Alopecia is a common but very challenging and capricious disease that affects approximately 2 percent of the overall population, including more than 5 million people in the United States, according to the National Alopecia Areata Foundation in San Rafael, Calif.
As the disease progresses, the affected hair follicles are mistakenly attacked by a person’s own immune system (white blood cells), resulting in the arrest of the hair growth stage. It usually starts with one or more small, round and smooth bald patches on the scalp and can progress to total scalp hair loss (alopecia aotalis), or complete body hair loss (alopecia universalis).
Doctors initially attributed Kaitlyn’s hair loss to a fungal infection, adult cradle cap, stress and her diet.
“The last thing a doctor wants to tell a teenage girl, is that she’ll be losing her hair on and off for the rest of her life,” she said.
If there was a bright spot in the situation, it was the friendship she developed with 16-year-old Jane Pennington, a junior at Altoona High.
“She was the first person to talk to me,” she said. “She didn’t disrespect me because I looked different. She’s actually become my best friend since this happened.”
Jane, whose mother lost her hair following chemotherapy treatments for breast cancer two years ago, empathized with Kaitlyn’s situation.
“I think she feels I’m her best friend because she feels like I’ve helped her,” she said. “But the truth is, she’s been just as good of a friend to me. She’s showed me so many different ways of looking at life. She’s like a hero to me.”
Kaitlyn said she has nine wigs that she wears depending on where she’s going and what she’s doing.
“I pretty much always wear a wig when I go out,” she said. “But if I’m just going down the street, or to someone’s house, I’ll just wear a hat or bandanna.”
Her mom, Shelli George, 32, said it’s been a tough time for the entire family, but they’re getting through it — one day at a time.
“It was difficult it first. We had to really educate ourselves,” she said. “There’s a lot of cosmetic options out there, but I think she looks beautiful the way she is.”
Knowing other kids were making fun of her daughter was one of the hardest things to accept.

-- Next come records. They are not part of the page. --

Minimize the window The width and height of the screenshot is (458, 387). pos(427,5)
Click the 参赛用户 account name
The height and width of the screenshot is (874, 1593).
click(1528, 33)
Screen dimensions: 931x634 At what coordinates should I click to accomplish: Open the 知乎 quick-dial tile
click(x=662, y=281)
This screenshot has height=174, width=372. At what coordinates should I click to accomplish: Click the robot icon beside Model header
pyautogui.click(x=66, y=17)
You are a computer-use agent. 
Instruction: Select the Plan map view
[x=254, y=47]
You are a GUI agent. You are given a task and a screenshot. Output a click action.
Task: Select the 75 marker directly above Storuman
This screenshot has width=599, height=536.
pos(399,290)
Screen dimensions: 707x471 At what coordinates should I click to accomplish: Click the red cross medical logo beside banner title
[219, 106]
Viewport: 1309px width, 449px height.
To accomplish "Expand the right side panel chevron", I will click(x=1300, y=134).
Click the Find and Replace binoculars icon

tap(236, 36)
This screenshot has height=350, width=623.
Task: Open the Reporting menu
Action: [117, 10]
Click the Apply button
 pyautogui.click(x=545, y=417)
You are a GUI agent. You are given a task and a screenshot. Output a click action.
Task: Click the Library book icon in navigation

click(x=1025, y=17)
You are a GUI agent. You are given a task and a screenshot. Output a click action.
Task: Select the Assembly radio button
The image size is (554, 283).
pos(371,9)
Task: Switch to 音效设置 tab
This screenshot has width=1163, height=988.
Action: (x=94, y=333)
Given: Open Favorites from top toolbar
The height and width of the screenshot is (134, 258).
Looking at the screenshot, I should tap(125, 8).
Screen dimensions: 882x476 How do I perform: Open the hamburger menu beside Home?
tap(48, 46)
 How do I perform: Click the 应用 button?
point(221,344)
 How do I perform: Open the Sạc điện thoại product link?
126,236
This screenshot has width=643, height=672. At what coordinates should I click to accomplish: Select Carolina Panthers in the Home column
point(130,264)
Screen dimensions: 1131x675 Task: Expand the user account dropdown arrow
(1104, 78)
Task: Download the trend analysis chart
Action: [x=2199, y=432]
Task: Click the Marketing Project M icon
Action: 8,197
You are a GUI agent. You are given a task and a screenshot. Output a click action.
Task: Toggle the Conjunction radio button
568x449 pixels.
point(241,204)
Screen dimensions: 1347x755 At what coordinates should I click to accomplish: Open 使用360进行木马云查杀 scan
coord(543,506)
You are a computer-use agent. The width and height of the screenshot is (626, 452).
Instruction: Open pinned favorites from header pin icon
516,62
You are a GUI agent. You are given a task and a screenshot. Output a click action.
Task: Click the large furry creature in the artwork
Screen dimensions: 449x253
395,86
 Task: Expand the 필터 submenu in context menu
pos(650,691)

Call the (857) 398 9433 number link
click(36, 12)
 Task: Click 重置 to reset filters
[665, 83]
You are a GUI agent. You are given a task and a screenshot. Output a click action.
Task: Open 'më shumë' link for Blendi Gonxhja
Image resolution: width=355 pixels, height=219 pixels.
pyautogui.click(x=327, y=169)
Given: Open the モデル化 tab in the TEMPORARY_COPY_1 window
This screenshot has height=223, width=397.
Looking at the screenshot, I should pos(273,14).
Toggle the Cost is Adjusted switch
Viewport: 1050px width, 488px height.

“The teenagers have been the worst,” she said. “But it really didn’t surprise me because appearance is so important to them. But it’s been hard. There are times I want to speak up for her, but I know the only way she’s going to be able to cope with this, is to cope with it on her own.”
Kaitlyn’s step dad, Joey George, 29, said she’s learning to cope.
“She’s starting to get out more now, and we’re really happy about that,” he said. “I think she’s coming to terms with this.”
When Kaitlyn gets angry or sad, Shelli reminds her of something bigger than hair.
“I tell her, ‘You want to be a dancer and an English teacher. I don’t believe hair is a prerequisite of either,’” she said.
In addition to dancing and spending time with her three younger siblings, writing has been an emotional outlet for Kaitlyn. In a recent journal entry she wrote this: “Let my personality, my ambitions, my words and my heart determine who I am — not my hair. For if that were the case, I would be nothing. I wouldn’t be here.”